Australian rules footballer, born 1957

Edward James Whitten Jr. (born 15 March 1957) is a former Australian rules footballer who played for Footscray in the Victorian Football League (VFL).

As the son of Hall of Fame Legend Ted Whitten Sr., Whitten was in the media spotlight from a very young age and was expected to achieve big things and follow in the footsteps of his father. As a youngster in junior leagues, he was put on a heavy tag, solely due to his name.

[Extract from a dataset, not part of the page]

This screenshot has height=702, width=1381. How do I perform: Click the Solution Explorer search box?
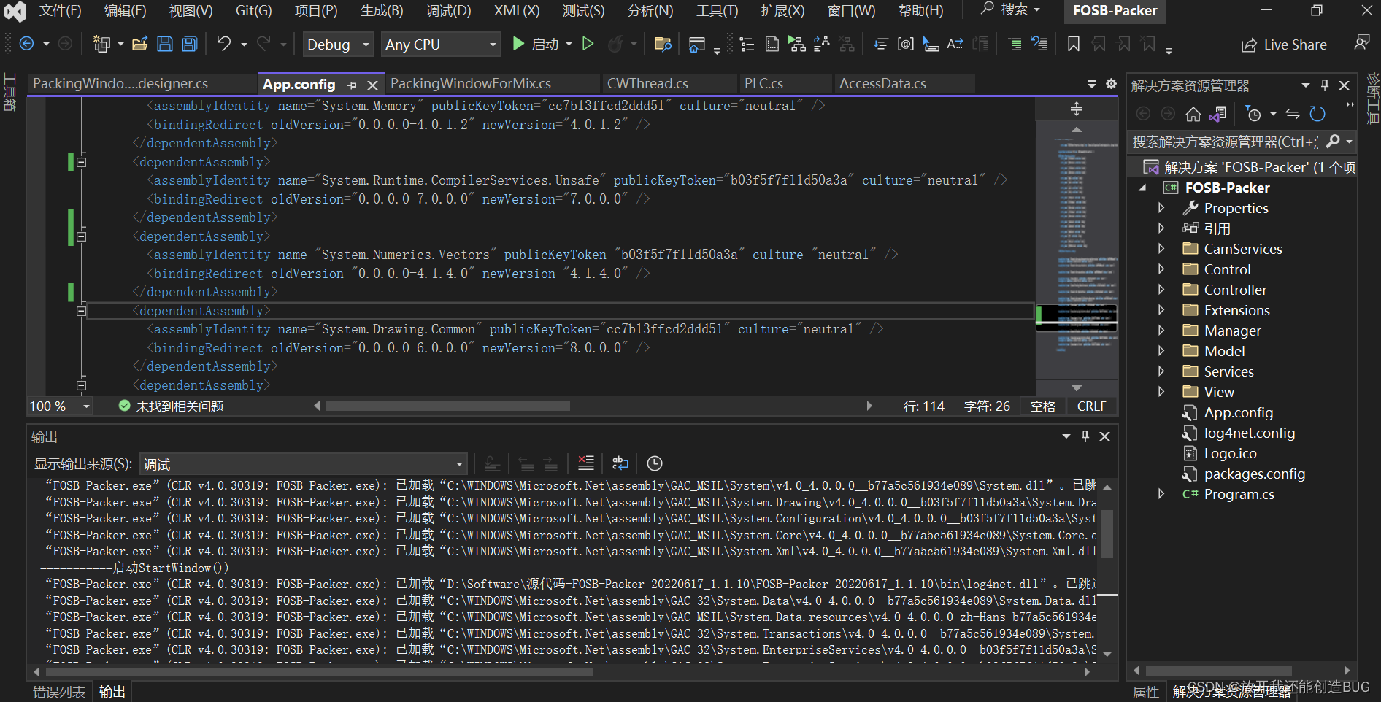[x=1241, y=142]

Whitten made his debut in 1974 at his father's club, Footscray, but was only recruited after rumours circulated that he was considering joining rival team South Melbourne. In 1974, Whitten made his VFL debut at 17 years of age, and while he could not live up to the stratospheric standards set by one of the greatest footballers of all time in his father, Whitten turned out to be a very good player. He represented Victoria in State of Origin and went on to play 144 games and kick 133 goals between 1974 and 1982. His career was terminated in the 1982 season after he suffered a terrible anterior cruciate ligament injury.

In later years, Whitten helped set up the E.J. Whitten Legends Game, a charity football match which raises funds for prostate cancer research (as his father died from prostate cancer).